On peut toujours apprendre ce qu'on ne sait pas, non ce qu'on croit savoir.
Gustave Thibon – L'ignorance étoilée
Cette citation est à mettre à côté de « Savoir, c’est savoir qu’on sait » d’Alain : elle pose que pour apprendre, il faut une connaissance préalable des frontières du savoir. Pas de science sans frontière ! Pas de sans papier dans le royaume du savoir! On ne découvre jamais que ce qu’on cherche, et on cherche que ce dont on a reconnu l’absence. L’ignorance qu’on peut combler, c’est l’ignorance savante, celle qui commence de l’autre côté des limites du savoir.
- En face de ça, il y a l’ignorance qui s’ignore, celle qui n’apparaît pas comme telle à la conscience.

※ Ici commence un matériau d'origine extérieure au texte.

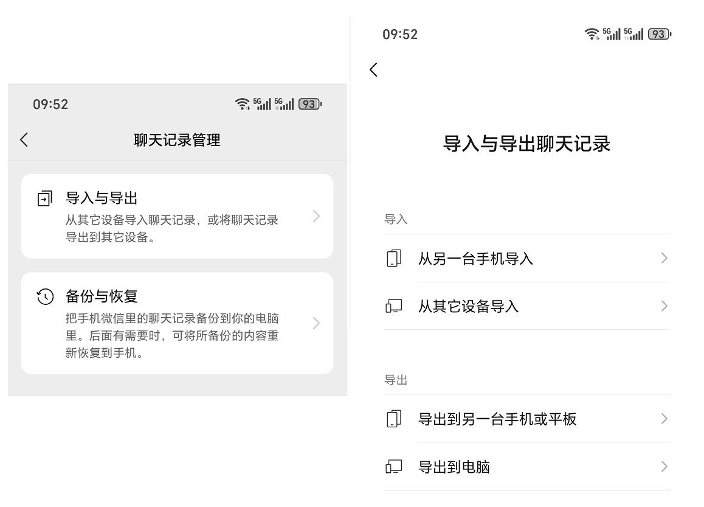Open chevron on 导出到另一台手机或平板 row
The height and width of the screenshot is (507, 704).
(x=664, y=419)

Il ne s’agit pas de la foultitude de choses que j’ignore sans même me douter que ça existe, comme l’entomologiste qui découvre en Amazonie une nouvelle espèce de papillon à 8 ailes dont il n’avait même pas soupçonné la possibilité. Non. Il s’agit de l’ignorance qui correspond à une erreur, à un jugement qu’il faudra remplacer par un autre pour atteindre la vérité.
Mais il y a plus : l’ignorance qui s’ignore est aussi le préjugé arrogant, celui qui dit : « Je sais, je sais, je sais » (1). Il s’agit non pas de remplir l’espace laissée vacant par un vide, une vacuole dans le savoir, pas plus que de remplacer une erreur par une vérité comme le mécanicien remplace la pièce usée de la machine, mais de batailler ferme pour éliminer un occupant indu, un usurpateur.

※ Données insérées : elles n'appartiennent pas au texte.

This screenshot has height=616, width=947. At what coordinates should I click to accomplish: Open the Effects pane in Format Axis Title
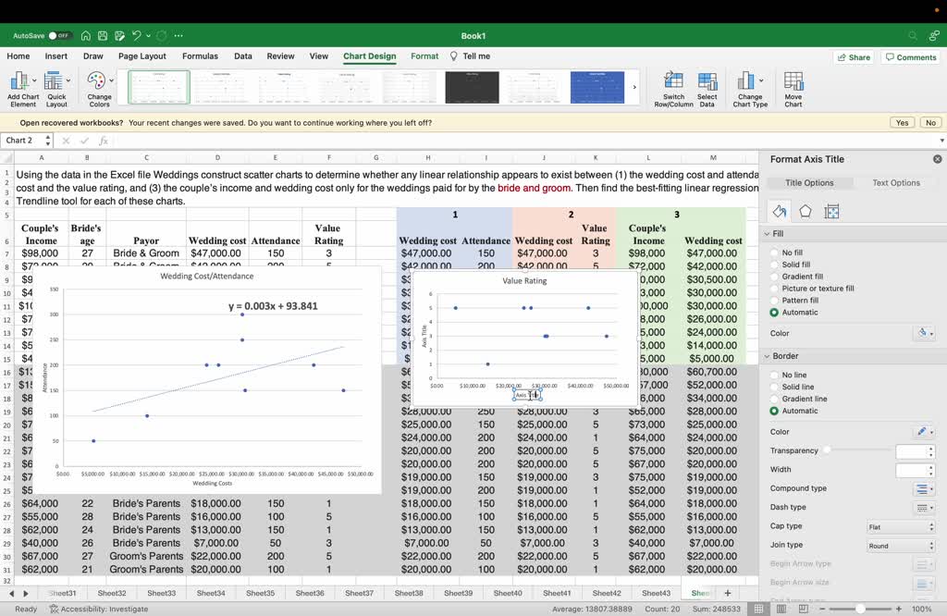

Ces préjugés nous donnent à croire qu’on sait, avec toutes les couleurs et la force de la vérité. Elles nous viennent, comme l’a dit Descartes, de notre enfance et la responsabilité en incombe à nos éducateurs peu soucieux de nous guider vers le vrai.
Aujourd’hui les psychosociologues parlent plutôt de représentations socioculturelles : venues du milieu familial, social, ces croyances ont toutes la force de la certitude, et elles ne sont le plus souvent battues en brèche que si d’autres représentations également socioculturelles viennent prendre leur place. Un exemple ? Le Père Noël : pour cesser d’y croire, l’enfant a besoin des « vérités » qui circulent dans la cour de récréation – où bien d’autres choses traînent également, dont je ne me ferai pas l’écho. Simplement on devine qui le combat contre les préjugés est un combat qui n’est jamais gagné soit parce qu’ils ont la peau vraiment trop dure, soit qu’ils soient trop nombreux.
(1) Oui, bien sûr : Gabin l’a chanté.